**FRAGMENTO SELECCIONADO**
--------

1.— «Sí, Señor, hoy estamos humillados por toda la tierra, a causa de nuestros pecados… Por eso, acepta nuestro corazón contrito, y nuestro espíritu humilde» (Dan 3, 39). Durante la Cuaresma, la Iglesia hace propia la oración de Azarías, que con tanta humildad reconoce las culpas de su pueblo y con otra tanta confianza implora el perdón y la misericordia de Dios. También el pueblo cristiano tiene necesidad de reconocer sus faltas, de confesar que ciertos extravíos del mundo’ moderno se deben a sus infidelidades, a la incoherencia de su vida con los principios del Evangelio. Es necesario humillarse, tanto individualmente como colectivamente, aceptar con humildad y con espíritu de expiación las consecuencias de las propias culpas, pero al mismo tiempo volverse a Dios con confianza, implorando para sí y para todos la gracia del perdón y de la conversión.
Inspirándose en la plegaria de Azarías, la Liturgia, en la Santa Misa, después de la presentación de las ofrendas, le hace decir al sacerdote en nombre de todos los fieles: «Con espíritu de humildad y corazón contrito seamos recibidos por ti, Señor, y de tal manera sea ofrecido hoy nuestro sacrificio, Señor Dios, en tu presencia, que te sea agradable» (MR). La humildad cristiana no encierra al hombre en sí mismo, no le lleva al envilecimiento, no le torna desconfiado respecto a la misericordia de Dios, sino que le conduce a él con confianza filial. El hijo está seguro del amor del padre, sabe que el padre está siempre pronto a perdonarle con tal que vuelva a él con el corazón contrito, con el deseo de una vida mejor. «Ahora te seguimos de todo corazón —continúa la plegaria de Azarías—…, buscamos tu rostro… Trátanos según tu clemencia, y tu abundante misericordia» (Dan 3, 41-42). Estas son las disposiciones que Dios quiere ver en sus hijos después del pecado: humildad, propósito de conversión, confianza en su misericordia. La humildad abre el corazón a la confianza. Precisamente porque el hombre experimenta en sí no poder contar con sus propias fuerzas, se refugia en Dios con plena confianza, seguro de hallar en él la ayuda necesaria para levantarse del pecado y poner en práctica sus buenos propósitos. En realidad, Dios, mientras resiste a los soberbios, «enseña su camino a los humildes» (Sal 25, 9).

--------

**DATOS EXTRAÍDOS**
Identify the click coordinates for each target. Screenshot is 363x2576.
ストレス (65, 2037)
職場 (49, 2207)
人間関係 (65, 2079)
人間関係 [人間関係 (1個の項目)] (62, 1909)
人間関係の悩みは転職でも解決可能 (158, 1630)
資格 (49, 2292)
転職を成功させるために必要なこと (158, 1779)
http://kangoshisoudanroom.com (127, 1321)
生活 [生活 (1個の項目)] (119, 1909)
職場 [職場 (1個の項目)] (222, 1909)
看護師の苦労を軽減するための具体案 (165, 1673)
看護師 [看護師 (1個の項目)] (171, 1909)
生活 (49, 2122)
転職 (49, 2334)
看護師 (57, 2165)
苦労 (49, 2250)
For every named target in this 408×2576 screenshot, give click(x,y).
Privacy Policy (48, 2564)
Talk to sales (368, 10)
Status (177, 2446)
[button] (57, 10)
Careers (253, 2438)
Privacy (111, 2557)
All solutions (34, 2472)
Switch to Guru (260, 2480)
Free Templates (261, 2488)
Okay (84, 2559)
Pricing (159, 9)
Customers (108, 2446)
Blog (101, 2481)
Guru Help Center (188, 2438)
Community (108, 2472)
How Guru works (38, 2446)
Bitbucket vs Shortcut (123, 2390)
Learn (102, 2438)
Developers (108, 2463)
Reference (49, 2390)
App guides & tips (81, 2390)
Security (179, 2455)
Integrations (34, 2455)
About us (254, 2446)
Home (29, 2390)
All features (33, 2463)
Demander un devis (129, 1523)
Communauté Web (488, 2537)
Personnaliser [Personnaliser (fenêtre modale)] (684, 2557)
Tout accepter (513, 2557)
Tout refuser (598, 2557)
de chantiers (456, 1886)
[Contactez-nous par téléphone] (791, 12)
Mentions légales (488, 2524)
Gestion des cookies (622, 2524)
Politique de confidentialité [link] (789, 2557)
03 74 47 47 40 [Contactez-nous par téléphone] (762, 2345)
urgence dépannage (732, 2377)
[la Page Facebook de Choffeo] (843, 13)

--------

Prosigue el fragmento sobre la humildad y la oración de Azarías a partir de su última frase.

2.— «La humildad no inquieta ni desasosiega ni alborota el alma, por grande que sea; sino viene con paz y regalo y .., la dilata y hace hábil para servir más a Dios». Sin embargo, la humildad del demonio «todo lo turba, todo lo alborota, toda el alma revuelve, es muy penosa. Creo pretende el demonio que pensemos tenemos humildad, y si pudiese, a vueltas, que desconfiásemos de Dios» (T. J. Cam 39, 2). La falta de confianza y la turbación disminuyen la capacidad de amar; y ésta es, precisamente, la finalidad que persigue el demonio: apartar al hombre del camino del amor. Tienta de este modo especialmente a los que no accederían nunca a caer en tentaciones abiertas de pecado. En este caso, hay que reaccionar, recordando que, como enseña Santa Teresa del Niño Jesús, «lo que ofende a Jesús, lo que hiere su corazón es la falta de confianza» (Ct 71).
La desconfianza en la misericordia de Dios, aunque sea después de graves caídas, no es nunca un índice de verdadera humildad, sino antes bien de engañoso orgullo y de tentación diabólica. Si Judas hubiera sido humilde, en lugar de desesperarse, habría sabido, como Pedro, pedir perdón y llorar sus pecados. La humildad es la virtud que sitúa al hombre en su verdadero puesto, y éste, frente a Dios, es un puesto de hijo débil y miserable, sí, pero confiado. Cuando una criatura, después de tantos propósitos, vuelve a caer en las mismas faltas, o después de tantos intentos no consigue todavía vencer ciertos defectos, antes que indignarse consigo misma, debe humillarse. «La humildad —dice Teresa de Jesús—es el ungüento de nuestras heridas» (M III, 2, 6). Dios mismo permite que el hombre experimente su propia debilidad, precisamente para que de ahí saque una conciencia más viva de su indigencia, se despoje de toda seguridad presuntuosa en sí mismo y se vuelva a él con mayor humildad y confianza.
Pero la humildad debe revelarse también en las relaciones con el prójimo, y especialmente en la prontitud del perdón. El hombre orgulloso toma buena nota de cualquier mínima ofensa que se le hace, exige su reparación, y cuando perdona lo hace con un gesto de condescendencia. El humilde, por el contrario, no hace gran caso de los agravios recibidos, perdona antes aún de que se lo pidan, y sabiéndose él mismo necesitado de misericordia, no la escatima con el hermano, no cuenta las veces que le haya perdonado. Se hace en él verdad la palabra del Señor: «Si vosotros perdonáis a los demás sus faltas, también os perdonará a vosotros vuestro Padre celestial» (Mt 6, 14).
Por el honor de tu nombre, no nos desampares para siempre, no rompas tu alianza, no apartes de nosotros tu misericordia… Sí, ¡oh Señor!, somos los más pequeños de todos los pueblos; hoy estamos humillados por toda la tierra, a causa de nuestros pecados… Por eso, acepta nuestro corazón contrito, y nuestro espíritu humilde… Que éste sea hoy nuestro sacrificio y que sea agradable en tu presencia: porque los que en ti confían no quedan defraudados.
Ahora te seguimos de todo corazón, te respetamos y buscamos tu rostro: no nos dejes defraudados; trátanos según tu clemencia, y tu abundante –misericordia. (Daniel 3, 34-42).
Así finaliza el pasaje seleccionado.